Gotigers 7 months, 3 weeks ago
Jefferson City has 6 parochial elementary schools, plus Helias and Calvary Lutheran that they collect taxes on but don't have to educate those kids. Columbia has 1 parochial school.
For1NewJCHS 7 months, 3 weeks ago
The public schools receive local tax dollars from property taxes. They don't receive tax payer money from the state for kids they don't educate in the public school system. Actually Columbia has at least 11 private schools 5 of which include students through the high school years.
rollnthndr 7 months, 3 weeks ago
Much has been discussed about duplication of services. Well we already have it with Simonsen and the Academic center. Additional food service and custodial as starters. There are 6-8 administrators at the current high school and 3 at Simonsen. How many is it going to take for 7 small academies. So I don't believe there would be excessive duplication of services as is being implied. The school district says there are currently 40 kids who live with in the area that the new high encompass. Will there be additional transportation costs to bus all the kids to the new school? How much of the 118 acres is going to be a parking lot?

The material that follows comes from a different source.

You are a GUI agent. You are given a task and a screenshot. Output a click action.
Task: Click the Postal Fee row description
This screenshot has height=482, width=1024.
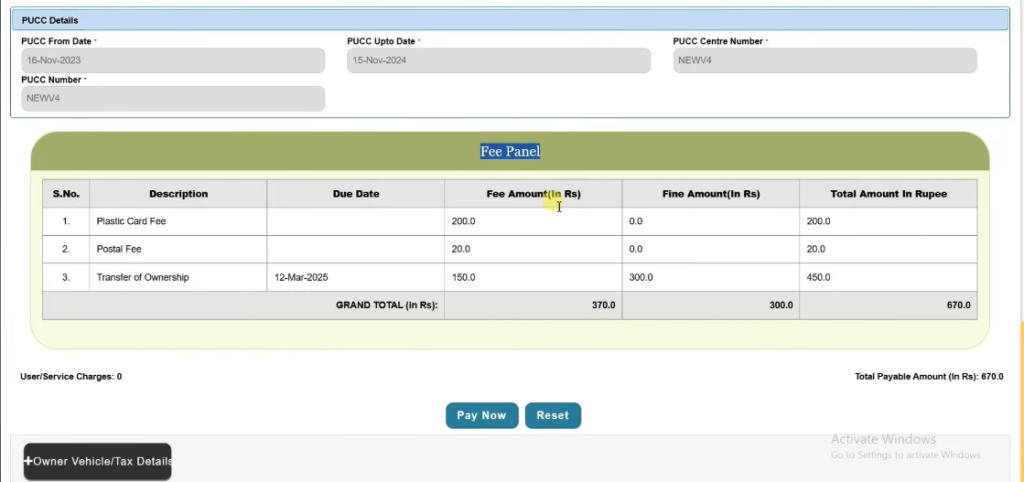(x=117, y=249)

It has been said athletics is not "driving this initiative" and I believe it is not, but it is driving the 1 high school approach. Somewhere in this communtiy it is embedded that there will not be a second high school no matter what. If we want to attract businesses to this community having more than 1 high school each offering different approaches to education will be a major asset. This is something I believe many in the community would be willing to pay for compared to the fluff that was proposed in "Transformation".
For1NewJCHS 7 months, 2 weeks ago
If you want to get an idea of the parking space take a look at the concept of the facilities at newjchs.us. Keep in mind it is just a concept and those artist renderings could change. I truly don't believe that athletics is driving the one high school idea. With one high school you can offer more classes, and have more opportunities for kids to be involved in clubs. When you mention attracting businesses to this community, remember we do have at least three high schools here with JC, Helias and Calvary Lutheran. All of which offer very different approaches to education.

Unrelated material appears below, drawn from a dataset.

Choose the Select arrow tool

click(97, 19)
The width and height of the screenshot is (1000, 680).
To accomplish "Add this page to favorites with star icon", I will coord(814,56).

rollnthndr 7 months, 2 weeks ago
Two out of those three options are private schools. Nice too have in the community but does not replace a second public option. Not sure how you can say with "one high school you can offer more classes, and have more opportunities for kids to be involved in clubs".

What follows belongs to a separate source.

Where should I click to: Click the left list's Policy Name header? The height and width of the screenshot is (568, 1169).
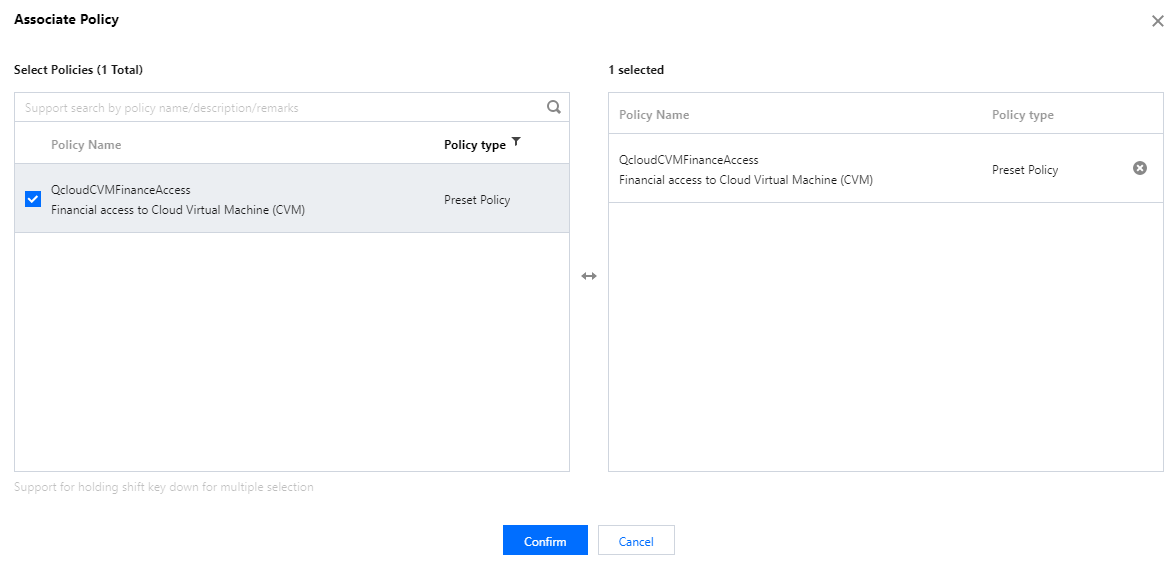click(x=86, y=145)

The problem with 1 high school is there are not enough opportunities for 2,500 - 3,000 students. Who did the cost estimates between the different options.? My guess is the district, and they presented figures that supported their goals. Information that I have read about the academy approach is to bring down the drop out rate. This is a bottoms up approach to education. When students are moved through the school system and they can not perform academically at grade level we will continue to have problems with students when they reach high school. It's time for the educational system in our community to make sure these students are performing at grade level. This needs to start in the elementary grades and when we begin to do this, only then will we see an improvement in the drop out rate.